* _Exercise aim_
Copy the data from its first line up to and including the line containing "pyautogui.click(x=795, y=320)", keeping every line in full. Multiply each x and y click coordinate by 0.75 and round to a whole number, with halves rounded up, leaving all other numbers unchanged.

* _The records_
□ □ □ □
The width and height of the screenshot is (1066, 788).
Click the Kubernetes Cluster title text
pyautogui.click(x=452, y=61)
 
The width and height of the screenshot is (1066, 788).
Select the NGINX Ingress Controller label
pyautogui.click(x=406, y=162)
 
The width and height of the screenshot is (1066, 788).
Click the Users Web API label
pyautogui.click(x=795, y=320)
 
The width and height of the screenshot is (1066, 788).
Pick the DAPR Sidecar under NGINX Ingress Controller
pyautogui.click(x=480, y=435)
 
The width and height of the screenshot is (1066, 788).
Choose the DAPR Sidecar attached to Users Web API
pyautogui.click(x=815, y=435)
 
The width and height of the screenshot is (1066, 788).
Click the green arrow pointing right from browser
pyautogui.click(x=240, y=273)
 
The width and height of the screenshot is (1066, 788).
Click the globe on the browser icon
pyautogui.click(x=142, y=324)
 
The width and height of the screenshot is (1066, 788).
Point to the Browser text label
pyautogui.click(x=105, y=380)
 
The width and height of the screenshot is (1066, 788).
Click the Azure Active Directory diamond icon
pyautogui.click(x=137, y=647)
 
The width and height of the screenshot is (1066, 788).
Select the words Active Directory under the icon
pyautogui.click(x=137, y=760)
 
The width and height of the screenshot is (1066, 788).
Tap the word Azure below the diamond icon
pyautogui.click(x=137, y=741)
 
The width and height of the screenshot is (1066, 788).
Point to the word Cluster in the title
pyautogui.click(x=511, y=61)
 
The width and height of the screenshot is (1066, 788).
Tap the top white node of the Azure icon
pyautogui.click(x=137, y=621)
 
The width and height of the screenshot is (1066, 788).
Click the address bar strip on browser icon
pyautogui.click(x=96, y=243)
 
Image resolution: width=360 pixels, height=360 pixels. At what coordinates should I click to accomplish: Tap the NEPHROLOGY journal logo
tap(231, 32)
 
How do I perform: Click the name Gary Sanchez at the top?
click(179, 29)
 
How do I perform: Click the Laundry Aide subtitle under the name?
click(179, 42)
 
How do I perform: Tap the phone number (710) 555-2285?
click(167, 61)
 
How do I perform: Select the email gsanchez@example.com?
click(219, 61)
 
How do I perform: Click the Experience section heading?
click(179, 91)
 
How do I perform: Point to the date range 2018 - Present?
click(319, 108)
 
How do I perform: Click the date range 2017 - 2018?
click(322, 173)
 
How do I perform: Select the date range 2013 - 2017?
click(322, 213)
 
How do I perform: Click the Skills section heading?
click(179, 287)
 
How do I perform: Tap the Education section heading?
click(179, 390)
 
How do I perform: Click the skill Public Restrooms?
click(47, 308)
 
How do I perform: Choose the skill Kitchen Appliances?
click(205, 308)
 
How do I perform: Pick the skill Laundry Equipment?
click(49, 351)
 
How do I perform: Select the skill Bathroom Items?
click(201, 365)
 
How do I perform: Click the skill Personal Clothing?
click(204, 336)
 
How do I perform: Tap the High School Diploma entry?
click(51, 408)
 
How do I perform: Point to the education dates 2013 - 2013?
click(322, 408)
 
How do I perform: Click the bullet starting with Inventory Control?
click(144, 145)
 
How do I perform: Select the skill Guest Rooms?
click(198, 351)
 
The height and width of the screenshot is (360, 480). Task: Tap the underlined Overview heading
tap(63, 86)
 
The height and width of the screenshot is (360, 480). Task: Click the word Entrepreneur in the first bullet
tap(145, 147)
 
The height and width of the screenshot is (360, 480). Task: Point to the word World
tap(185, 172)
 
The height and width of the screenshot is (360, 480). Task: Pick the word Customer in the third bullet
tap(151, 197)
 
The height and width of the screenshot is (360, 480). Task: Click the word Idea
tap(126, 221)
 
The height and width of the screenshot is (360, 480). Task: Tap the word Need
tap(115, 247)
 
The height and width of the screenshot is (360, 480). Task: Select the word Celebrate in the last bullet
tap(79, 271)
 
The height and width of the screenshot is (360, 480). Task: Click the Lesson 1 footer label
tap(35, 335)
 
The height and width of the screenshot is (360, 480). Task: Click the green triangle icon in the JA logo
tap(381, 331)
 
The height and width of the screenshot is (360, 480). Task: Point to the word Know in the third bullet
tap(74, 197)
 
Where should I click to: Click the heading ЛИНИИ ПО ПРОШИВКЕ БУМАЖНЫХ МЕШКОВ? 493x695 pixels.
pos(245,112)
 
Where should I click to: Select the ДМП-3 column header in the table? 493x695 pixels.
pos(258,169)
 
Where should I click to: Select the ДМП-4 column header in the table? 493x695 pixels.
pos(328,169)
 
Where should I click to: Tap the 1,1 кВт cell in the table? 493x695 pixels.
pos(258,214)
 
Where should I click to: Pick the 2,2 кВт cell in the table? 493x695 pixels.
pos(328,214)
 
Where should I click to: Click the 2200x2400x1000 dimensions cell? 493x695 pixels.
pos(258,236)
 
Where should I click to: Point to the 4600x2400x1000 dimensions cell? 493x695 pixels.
□ □ □ □
* _Finished task_
The width and height of the screenshot is (1066, 788).
Click the Kubernetes Cluster title text
pyautogui.click(x=339, y=46)
 
The width and height of the screenshot is (1066, 788).
Select the NGINX Ingress Controller label
pyautogui.click(x=305, y=122)
 
The width and height of the screenshot is (1066, 788).
Click the Users Web API label
pyautogui.click(x=596, y=240)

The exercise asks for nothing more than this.